What the task requires: Copy each line that includes the string "agent" from the material into your answer.

Provided data:

"""

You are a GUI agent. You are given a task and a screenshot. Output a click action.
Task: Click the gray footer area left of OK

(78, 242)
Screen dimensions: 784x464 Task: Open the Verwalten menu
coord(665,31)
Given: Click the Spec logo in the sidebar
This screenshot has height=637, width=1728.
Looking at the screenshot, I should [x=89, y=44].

"""
"""

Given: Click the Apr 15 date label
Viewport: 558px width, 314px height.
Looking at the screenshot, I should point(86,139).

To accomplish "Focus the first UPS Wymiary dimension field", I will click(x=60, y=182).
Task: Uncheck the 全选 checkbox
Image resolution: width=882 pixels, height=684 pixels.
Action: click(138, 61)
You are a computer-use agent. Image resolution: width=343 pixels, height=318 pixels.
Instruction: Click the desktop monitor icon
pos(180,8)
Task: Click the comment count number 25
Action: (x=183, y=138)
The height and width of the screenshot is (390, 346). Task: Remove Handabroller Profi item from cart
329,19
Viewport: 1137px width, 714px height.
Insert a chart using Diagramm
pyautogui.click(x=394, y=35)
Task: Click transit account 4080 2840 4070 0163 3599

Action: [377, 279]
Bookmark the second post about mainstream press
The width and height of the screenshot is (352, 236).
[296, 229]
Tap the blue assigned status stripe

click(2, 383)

"""

Solution to this exercise:
You are a GUI agent. You are given a task and a screenshot. Output a click action.
You are a computer-use agent. Image resolution: width=343 pixels, height=318 pixels.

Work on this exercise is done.